My girlfriend and I are cuddling on my bed and we are talking. We are speaking about why and what we love about each other. I make a comment about loving her as a woman and her smile quickly falls, replaced by a worried frown and she bites her lip. I ask her what’s wrong, wondering what I have said. She looks at me and says in a choked tone, “What if I don’t think I’m a woman?”
Now, she goes by the name Eli and identifies by the pronoun they rather than he or she; they are genderqueer. Eli is one of several St. Thomas students who fall outside of the social construct of gender.
I wanted to understand how being a transgender student affects a person’s life at STU and why they came here in the first place.
I first speak with my friends Al and Cas at supper in the meal hall. We sit at one of the high round tables where the snow outside the window is taller than us. They are both first-year students: Al lives in Rigby and Cas in Vanier. Al identifies as non-binary or genderqueer and Cas identifies as genderqueer. They both prefer to go by they pronouns.
Non-binary is a term used by people who identify their gender as something outside of man or woman. Genderqueer is similar but covers gender identity and gender expression. People will also use the term if they do not want to be specific about their gender. They pronouns are neutral terms that a person may choose to use so as not to be segregated into a gender (man or woman) that they do not identify with.
I ask them about their first week at STU. Al pipes in: “Well you know that I was running to Rigby to pee for the first week.” They were doing this because they did not yet know where the gender-neutral bathrooms were on campus.
They tell me about the trouble of not presenting as male or female.
“There’s a lot of misgendering and eventually it gets to a point where it’s like I can’t correct everyone,” explains Cas. Cas has found it difficult living in Vanier where the emphasis on “Vanier Ladies” is so strong. Though it is difficult on Cas and Al to have their gender misidentified, they rarely speak up.
“It’s hard to confront people about your gender because it’s a vulnerability,” says Al.
Still, they say there’s a welcoming culture on campus.
“I was floored the first time someone came up to me and asked me [by] my pronouns”, says Al. “STU seems to have this deep compassion and students seem to have this interest in other peoples experiences that I don’t think is something that sets it apart from high schools, I think that that’s something that sets it apart from universities.”
Al talks about their work with Student Services this year. Al has been working to make residence life at STU more accommodating and welcoming to transgender people. Gender-neutral housing is one option being considered.

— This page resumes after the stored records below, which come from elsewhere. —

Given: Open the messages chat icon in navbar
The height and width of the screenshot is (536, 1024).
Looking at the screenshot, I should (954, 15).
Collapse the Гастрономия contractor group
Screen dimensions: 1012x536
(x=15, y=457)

My biggest concern with Eli identifying as genderqueer was their happiness and I wanted to do everything I could to help them better understand themselves. During Christmas break I was in Halifax and stopped by Venus Envy, a LGBTQ+ friendly bookstore and sex shop, to get them a chest binder. They tried on all their clothes with it on to see how it looked and sent me lots of selfies.
My favourite moments are when I call them by the name Eli. They light up, especially their eyes, and they hug me, burying their head into my chest like a shy child.
Later that evening, Eli and Harper meet in my room to chat. Both of them have streaks of colour in their bangs. We sit on the bed, Eli on my left and Harper on my right.
I ask them about their gender identity. Eli has recently identified as genderqueer or non-binary, while Harper tells me they are bi-gender. This means that they identify with two genders, in their case, male and female.
“I’m walking around with two names,” says Harper. “So I think I’m used to being called Harper at school and stuff and by prof’s and by my other family and then I come home and it’s Liz and Lizzy and Elizabeth.”
Transgender people can feel like spies walking around with several identities.
This is a common experience in class. The attendance list has student’s legal names rather than preferred names. When this happens transgender students must decide what identity they will go by in that class.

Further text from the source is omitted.